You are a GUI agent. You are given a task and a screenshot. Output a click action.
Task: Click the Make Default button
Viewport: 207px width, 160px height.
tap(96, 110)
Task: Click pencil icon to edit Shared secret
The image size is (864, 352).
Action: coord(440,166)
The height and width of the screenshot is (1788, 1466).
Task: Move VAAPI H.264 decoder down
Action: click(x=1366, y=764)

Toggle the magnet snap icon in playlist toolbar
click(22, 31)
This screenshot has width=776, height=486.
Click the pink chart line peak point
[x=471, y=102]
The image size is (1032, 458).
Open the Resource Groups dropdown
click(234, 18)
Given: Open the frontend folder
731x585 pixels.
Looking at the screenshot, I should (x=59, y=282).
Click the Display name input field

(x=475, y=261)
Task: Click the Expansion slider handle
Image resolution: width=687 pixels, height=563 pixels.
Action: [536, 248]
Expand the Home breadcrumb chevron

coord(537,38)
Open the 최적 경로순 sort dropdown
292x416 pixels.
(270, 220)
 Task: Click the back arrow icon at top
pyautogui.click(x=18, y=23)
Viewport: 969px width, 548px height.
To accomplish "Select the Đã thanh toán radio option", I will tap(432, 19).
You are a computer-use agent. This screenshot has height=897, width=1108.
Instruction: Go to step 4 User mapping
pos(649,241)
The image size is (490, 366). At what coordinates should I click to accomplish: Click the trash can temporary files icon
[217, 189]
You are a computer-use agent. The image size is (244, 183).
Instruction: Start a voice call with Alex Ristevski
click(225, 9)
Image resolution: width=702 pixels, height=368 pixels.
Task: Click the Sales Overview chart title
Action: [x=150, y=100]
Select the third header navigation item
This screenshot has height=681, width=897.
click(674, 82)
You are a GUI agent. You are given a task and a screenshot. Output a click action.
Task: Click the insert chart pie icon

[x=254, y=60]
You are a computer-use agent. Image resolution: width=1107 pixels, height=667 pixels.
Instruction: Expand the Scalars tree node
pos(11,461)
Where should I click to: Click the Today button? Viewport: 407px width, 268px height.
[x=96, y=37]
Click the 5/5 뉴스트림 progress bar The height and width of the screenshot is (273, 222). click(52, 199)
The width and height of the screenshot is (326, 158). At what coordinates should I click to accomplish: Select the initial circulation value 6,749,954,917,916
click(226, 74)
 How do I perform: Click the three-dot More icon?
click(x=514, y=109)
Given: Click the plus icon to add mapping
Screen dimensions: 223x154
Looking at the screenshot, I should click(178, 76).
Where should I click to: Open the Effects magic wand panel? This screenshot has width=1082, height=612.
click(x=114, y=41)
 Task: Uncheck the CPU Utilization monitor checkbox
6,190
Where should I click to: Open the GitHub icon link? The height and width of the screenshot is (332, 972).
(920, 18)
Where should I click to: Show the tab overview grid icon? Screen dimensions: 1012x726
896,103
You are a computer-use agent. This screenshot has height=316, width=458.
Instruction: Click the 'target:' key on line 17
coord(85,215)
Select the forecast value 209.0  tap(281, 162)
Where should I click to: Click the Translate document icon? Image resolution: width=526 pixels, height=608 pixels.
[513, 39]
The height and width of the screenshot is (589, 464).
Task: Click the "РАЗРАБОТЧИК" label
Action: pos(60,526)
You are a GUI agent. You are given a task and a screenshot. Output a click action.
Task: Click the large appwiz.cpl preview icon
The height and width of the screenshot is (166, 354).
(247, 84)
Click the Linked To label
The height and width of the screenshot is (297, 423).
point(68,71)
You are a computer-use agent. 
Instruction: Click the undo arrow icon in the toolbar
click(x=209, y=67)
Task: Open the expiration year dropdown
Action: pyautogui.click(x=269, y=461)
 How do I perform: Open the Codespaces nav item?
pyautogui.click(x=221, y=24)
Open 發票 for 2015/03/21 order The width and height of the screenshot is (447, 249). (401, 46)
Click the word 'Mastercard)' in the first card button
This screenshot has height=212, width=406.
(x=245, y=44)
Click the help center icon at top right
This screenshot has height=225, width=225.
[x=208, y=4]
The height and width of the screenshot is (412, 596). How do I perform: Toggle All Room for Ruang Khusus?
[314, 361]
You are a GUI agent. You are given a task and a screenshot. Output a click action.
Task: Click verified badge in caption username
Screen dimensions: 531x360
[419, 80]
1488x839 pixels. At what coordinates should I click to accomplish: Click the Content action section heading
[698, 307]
══════
Work instruction: All records above must be printed again, exactly.

Task response:
You are a GUI agent. You are given a task and a screenshot. Output a click action.
Task: Click the Make Default button
Viewport: 207px width, 160px height.
tap(96, 110)
Task: Click pencil icon to edit Shared secret
The image size is (864, 352).
Action: coord(440,166)
The height and width of the screenshot is (1788, 1466).
Task: Move VAAPI H.264 decoder down
Action: click(x=1366, y=764)

Toggle the magnet snap icon in playlist toolbar
click(22, 31)
This screenshot has width=776, height=486.
Click the pink chart line peak point
[x=471, y=102]
The image size is (1032, 458).
Open the Resource Groups dropdown
click(234, 18)
Given: Open the frontend folder
731x585 pixels.
Looking at the screenshot, I should (x=59, y=282).
Click the Display name input field

(x=475, y=261)
Task: Click the Expansion slider handle
Image resolution: width=687 pixels, height=563 pixels.
Action: [536, 248]
Expand the Home breadcrumb chevron

coord(537,38)
Open the 최적 경로순 sort dropdown
292x416 pixels.
(270, 220)
 Task: Click the back arrow icon at top
pyautogui.click(x=18, y=23)
Viewport: 969px width, 548px height.
To accomplish "Select the Đã thanh toán radio option", I will tap(432, 19).
You are a computer-use agent. This screenshot has height=897, width=1108.
Instruction: Go to step 4 User mapping
pos(649,241)
The image size is (490, 366). At what coordinates should I click to accomplish: Click the trash can temporary files icon
[217, 189]
You are a computer-use agent. The image size is (244, 183).
Instruction: Start a voice call with Alex Ristevski
click(225, 9)
Image resolution: width=702 pixels, height=368 pixels.
Task: Click the Sales Overview chart title
Action: [x=150, y=100]
Select the third header navigation item
This screenshot has height=681, width=897.
click(674, 82)
You are a GUI agent. You are given a task and a screenshot. Output a click action.
Task: Click the insert chart pie icon

[x=254, y=60]
You are a computer-use agent. Image resolution: width=1107 pixels, height=667 pixels.
Instruction: Expand the Scalars tree node
pos(11,461)
Where should I click to: Click the Today button? Viewport: 407px width, 268px height.
[x=96, y=37]
Click the 5/5 뉴스트림 progress bar The height and width of the screenshot is (273, 222). click(52, 199)
The width and height of the screenshot is (326, 158). At what coordinates should I click to accomplish: Select the initial circulation value 6,749,954,917,916
click(226, 74)
 How do I perform: Click the three-dot More icon?
click(x=514, y=109)
Given: Click the plus icon to add mapping
Screen dimensions: 223x154
Looking at the screenshot, I should click(178, 76).
Where should I click to: Open the Effects magic wand panel? This screenshot has width=1082, height=612.
click(x=114, y=41)
 Task: Uncheck the CPU Utilization monitor checkbox
6,190
Where should I click to: Open the GitHub icon link? The height and width of the screenshot is (332, 972).
(920, 18)
Where should I click to: Show the tab overview grid icon? Screen dimensions: 1012x726
896,103
You are a computer-use agent. This screenshot has height=316, width=458.
Instruction: Click the 'target:' key on line 17
coord(85,215)
Select the forecast value 209.0  tap(281, 162)
Where should I click to: Click the Translate document icon? Image resolution: width=526 pixels, height=608 pixels.
[513, 39]
The height and width of the screenshot is (589, 464).
Task: Click the "РАЗРАБОТЧИК" label
Action: pos(60,526)
You are a GUI agent. You are given a task and a screenshot. Output a click action.
Task: Click the large appwiz.cpl preview icon
The height and width of the screenshot is (166, 354).
(247, 84)
Click the Linked To label
The height and width of the screenshot is (297, 423).
point(68,71)
You are a computer-use agent. 
Instruction: Click the undo arrow icon in the toolbar
click(x=209, y=67)
Task: Open the expiration year dropdown
Action: pyautogui.click(x=269, y=461)
 How do I perform: Open the Codespaces nav item?
pyautogui.click(x=221, y=24)
Open 發票 for 2015/03/21 order The width and height of the screenshot is (447, 249). (401, 46)
Click the word 'Mastercard)' in the first card button
This screenshot has height=212, width=406.
(x=245, y=44)
Click the help center icon at top right
This screenshot has height=225, width=225.
[x=208, y=4]
The height and width of the screenshot is (412, 596). How do I perform: Toggle All Room for Ruang Khusus?
[314, 361]
You are a GUI agent. You are given a task and a screenshot. Output a click action.
Task: Click verified badge in caption username
Screen dimensions: 531x360
[419, 80]
1488x839 pixels. At what coordinates should I click to accomplish: Click the Content action section heading
[698, 307]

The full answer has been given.